With options growing even more limited, Israel now understands that Gaza is its last card; ending the siege or ceasing the killings could be understood as another indication of political weakness, a risk that Israel is not ready to take.
Turkey, on the other hand, was fighting — and mostly winning — its own battles. Democracy in Turkey has never been as healthy and meaningful as it is today. Turkey has also eased its chase of the proverbial dangling carrot, of EU membership, especially considering the arrogant attitude of some EU members who perceive Turkey as too large and too Muslim to be trusted. Turkey needed new platforms, new options and a more diverse strategy.
But that is where many analysts went wrong. Turkey’s popular government has not entered the Middle Eastern political foray to pick fights. On the contrary, the Turkish government has for years been trying to get involved as a peacemaker, a mediator between various parties.
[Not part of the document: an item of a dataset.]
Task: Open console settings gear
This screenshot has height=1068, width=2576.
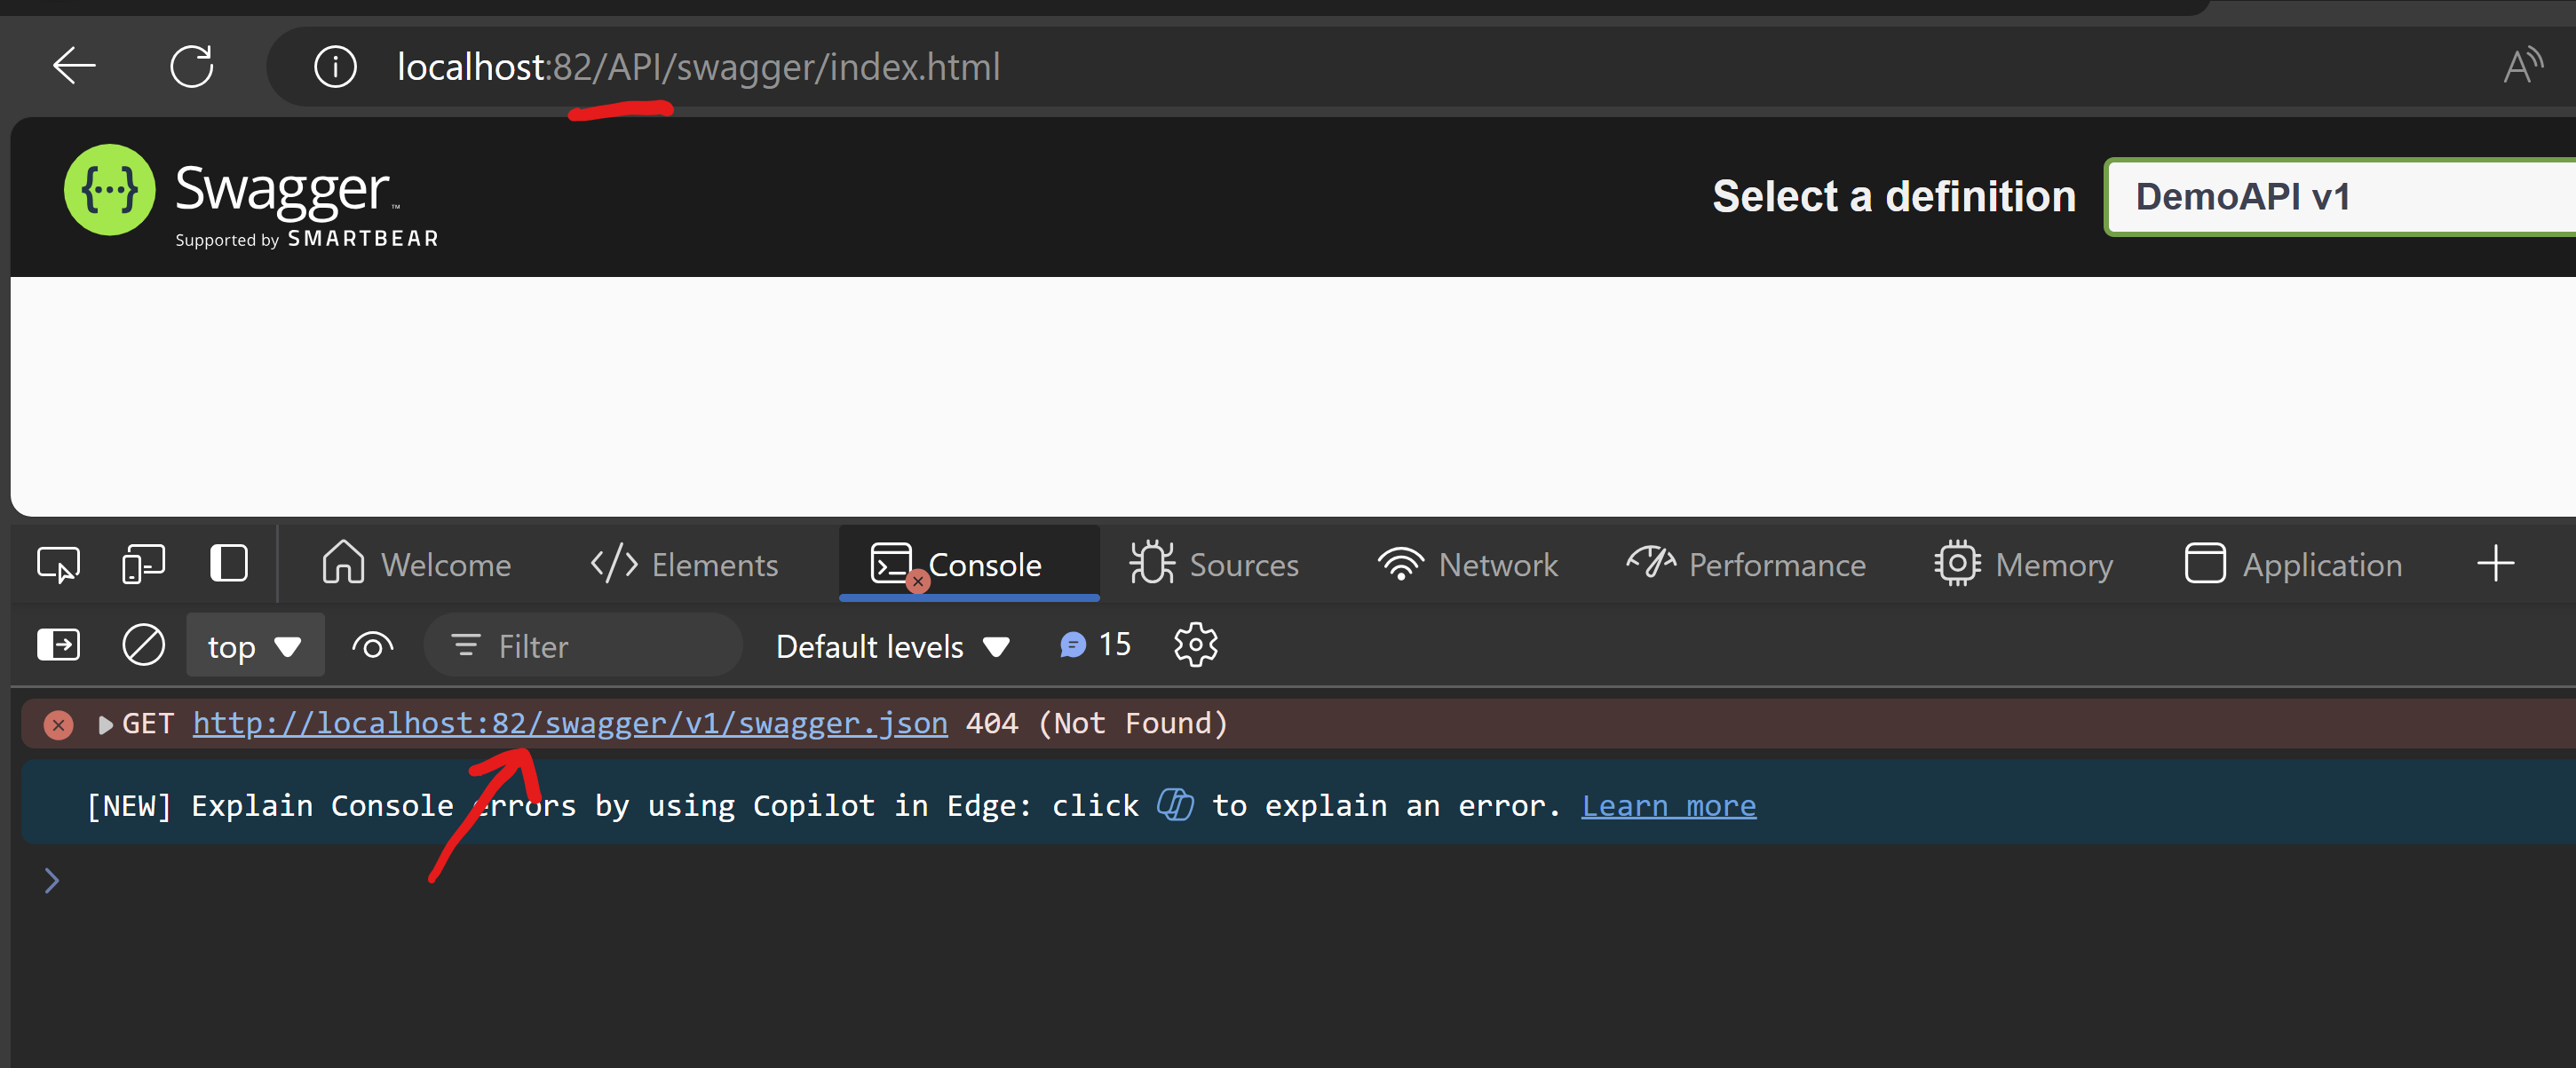Action: click(1195, 645)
So, yes, Turkey’s political shift was largely strategic, but it was not ill-intentioned.
The uninvited Turkish involvement, however, is highly irritating to Israel. Turkey’s approach to its new role grew agitating to Israel when the role wasn’t confined to being that of the host — in indirect talks between Syria and Israel, for example. Instead, Turkey began to take increasingly solid and determined political stances. Thus the Davos episode.
By participating at such a high capacity in the Gaza Freedom Flotilla, with firm intentions of breaking the siege, Turkey was escalating its involvement well beyond Israel’s comfort zone. Therefore, Israel needed a decisive response that would send a message to Turkey — and any daring other — about crossing the line of what is and is not acceptable. It’s ironic how the neoconservatives’ “A Clean Break” envisaged an Israeli violation of the political and geographic boundaries of its neighbors, with the help of Turkey. Yet, 14 years later, it was Turkey, with representatives from 32 other countries, which came with a peaceful armada to breach what Israel perceived as its own political domain.
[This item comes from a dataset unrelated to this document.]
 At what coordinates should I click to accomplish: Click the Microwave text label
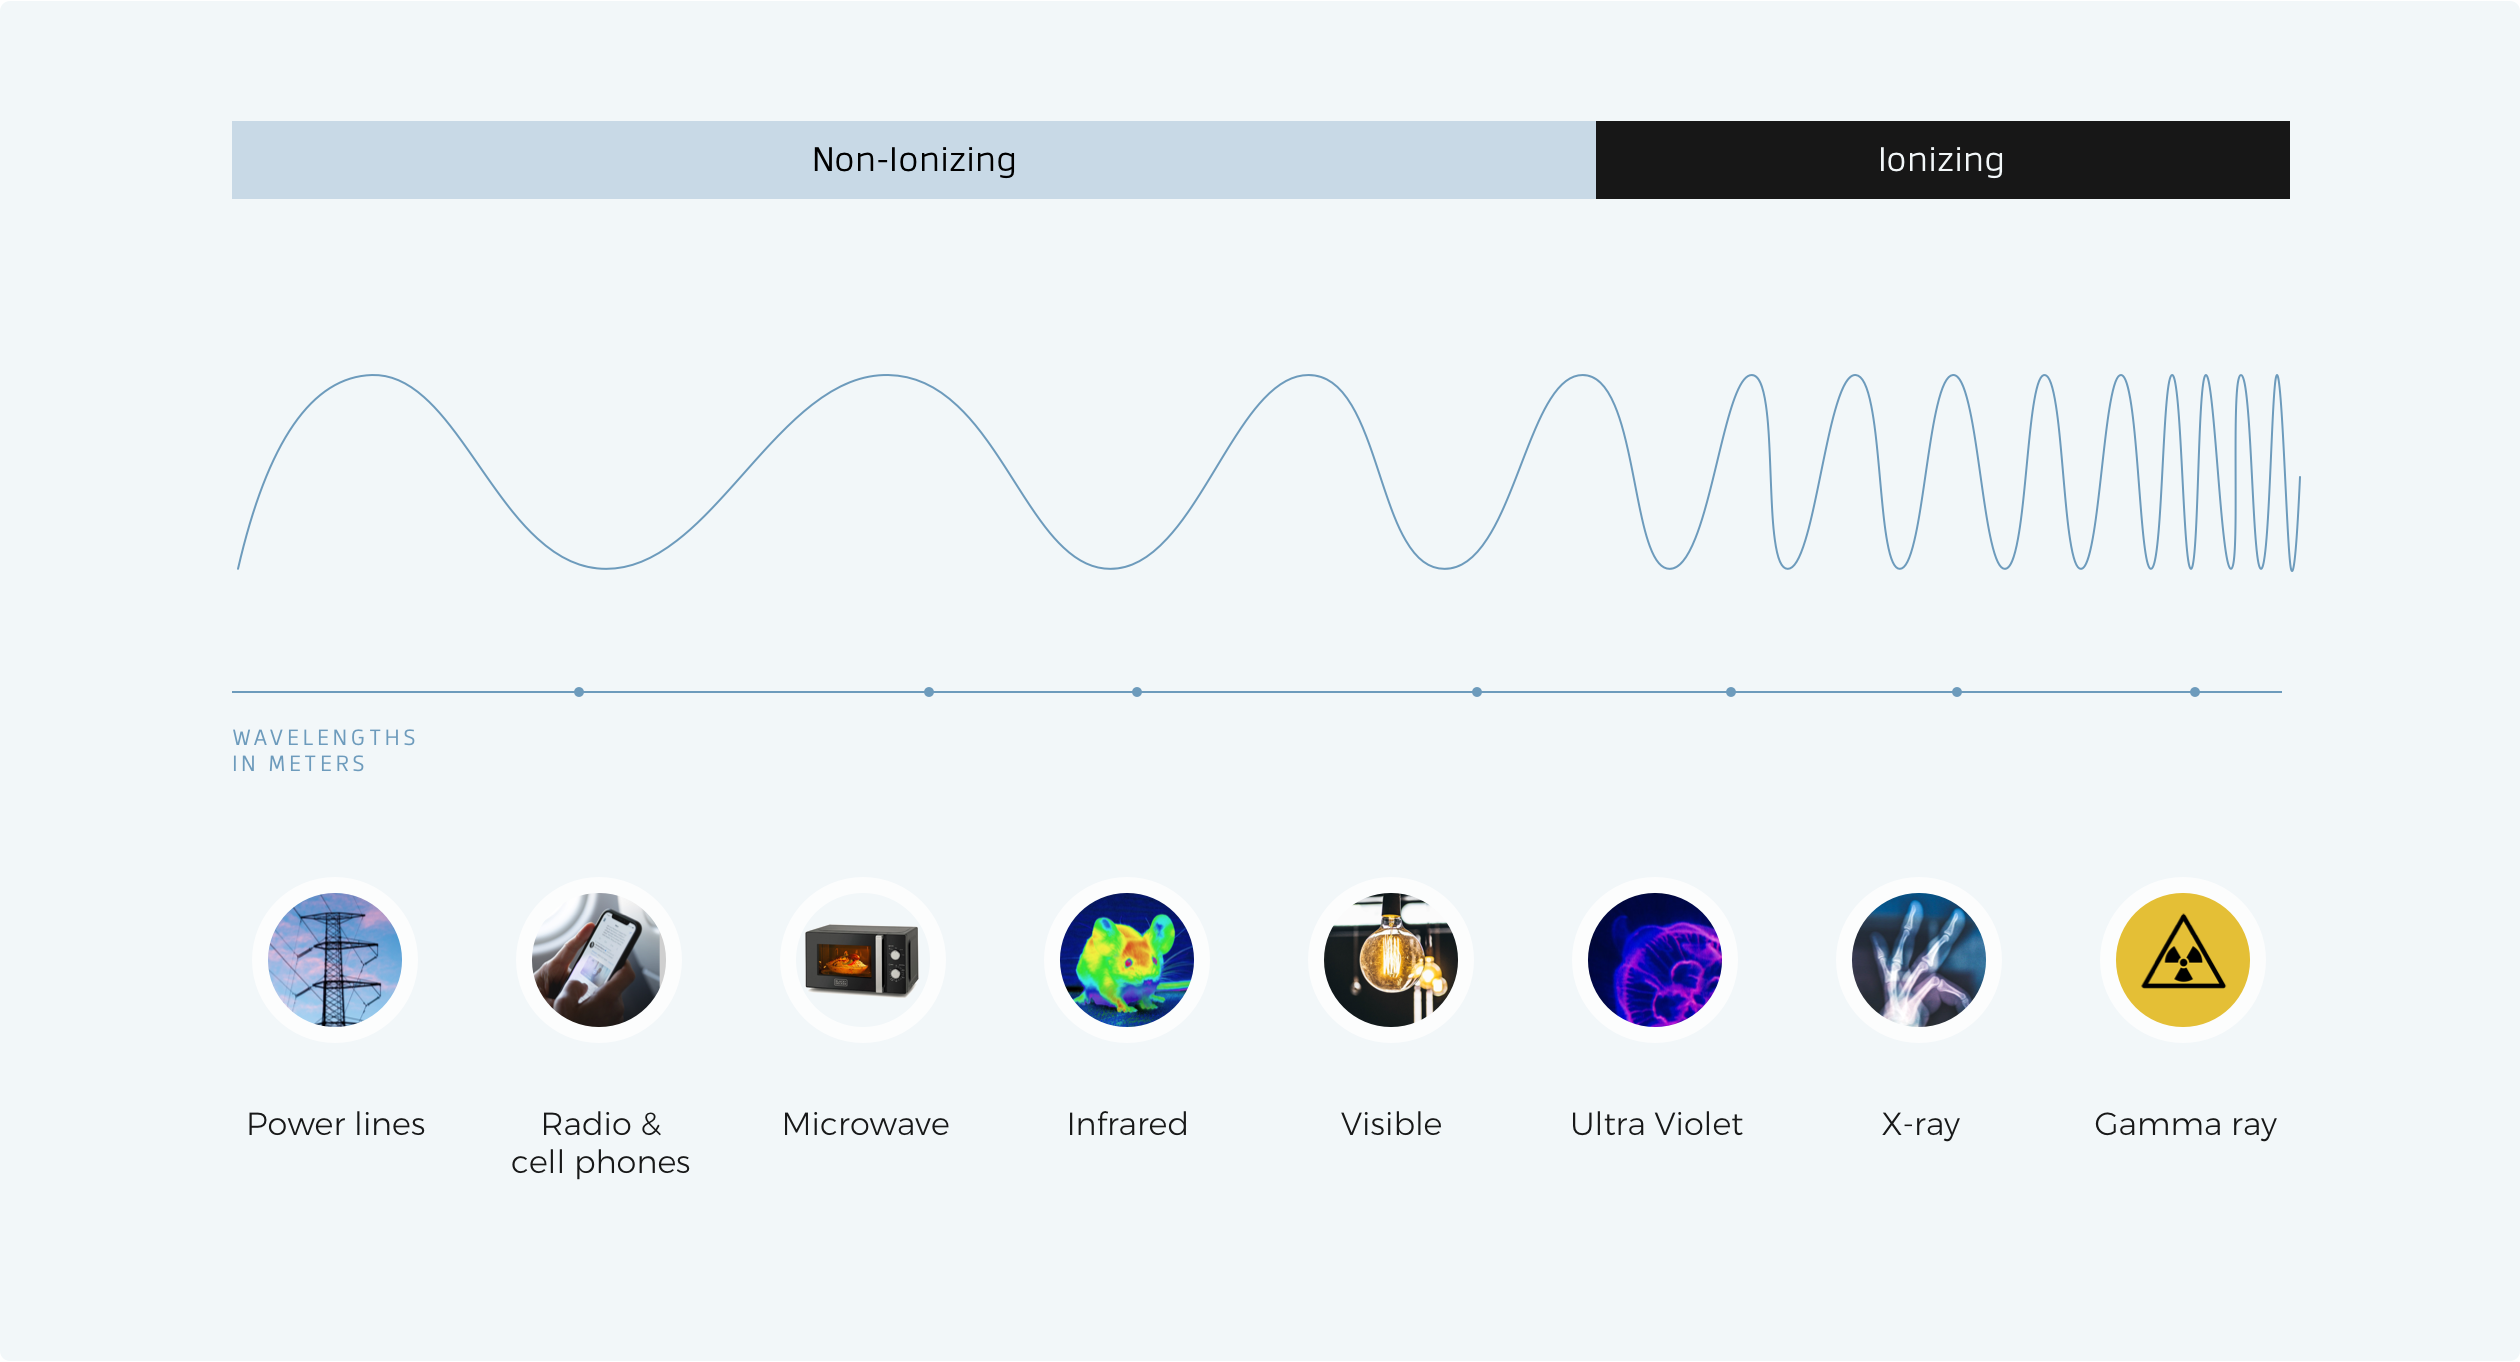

The Israeli response, as bloody as it was, can only be understood within this larger context. Erdogan’s statements and the popular support his government enjoys show that Turkey has decided to take on the Israeli challenge. The US government was exposed as ineffectual and hostage to the failing Israeli agenda in the region, thanks to the lobby. Ironically it is now the neoconservatives who are leading the charge against Turkey, the very country they had hoped would become Israel’s willing ally in its apocalyptic vision.
– Ramzy Baroud (www.ramzybaroud.net) is an internationally-syndicated columnist and the editor of PalestineChronicle.com.